ある男の優しさ
―鬼導隊本部
沙紀は、賢常高校の七不思議事件で初討伐を達成し、そのご褒美である外出許可を申請するために、鬼導隊の本部へとやってきていた。
「私用外出許可は、この書類に必要事項を記入してから提出してください。
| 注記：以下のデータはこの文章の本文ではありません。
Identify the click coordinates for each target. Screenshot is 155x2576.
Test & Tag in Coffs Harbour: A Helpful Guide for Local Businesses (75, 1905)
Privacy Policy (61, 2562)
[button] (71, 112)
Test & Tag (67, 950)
」
職員の女性は機械的にニコリと笑いながら、紙を沙紀に渡した。
部屋に帰ってから、『私用外出許可申請書』をまじまじと見ると、氏名や外出希望日を記入することは分かるが、外出先まで書かなければならないようだ。
職員から渡されたもう一枚の『私用外出時の注意事項』、というより内容的には『禁止事項』を合わせて読めば、申請した外出先以外の場所に行けば逃亡とみなし、処分の対象となるらしい。
『処分』、それはもちろん、懲戒処分ではなく、廃棄処分の類だ。
どこまでも、鬼は管理されている。
沙紀は、高貴の部屋へとやってきていた。
「沙紀のお母さんが、どこにいるか?」
「はい。私、…あの日以来、お母さんがどうなったのか、知らないので。」
沙紀は、邪に憑りつかれた母親に襲われたあの日以来、鬼の村へ来ており、母親とは一切会っていない。
高貴からは沙紀の母親の無事は教えてもらったが、それ以上のことは聞いてはいけない雰囲気があって、誰にも聞けずにいたのだ。
「俺も知らないから調べておくよ。それでいい?」
「はい、お願いします。」
思っていたよりも、あっさり認めてもらって、沙紀はほっと胸をなでおろした。
しかし、沙紀とは対照的に、高貴は心配そうな視線を向けた。
「だけど、大丈夫?」
「はい?」
意外な投げかけに沙紀は、変な声が出た。
「だって、沙紀は、あんなことがあったわけだから。」
高貴はそう言い淀んだ。
『あんなこと』、それは邪が憑りついていたとはいえ母親から殺されかけたことを言っているのだろう。
沙紀はその意味が分かった上で、答えた。
「はい、大丈夫です。というか、会いたいです。」
迷いのないまっすぐな沙紀の言葉に、高貴は、「そうか」とボソリとつぶやいた。
それから一週間、高貴から何の報告もなかった。
沙紀にとっては、長い一週間ではあったが、高貴も次期頭領として暇ではなく時間がかかるのだろうと思うしかなかった。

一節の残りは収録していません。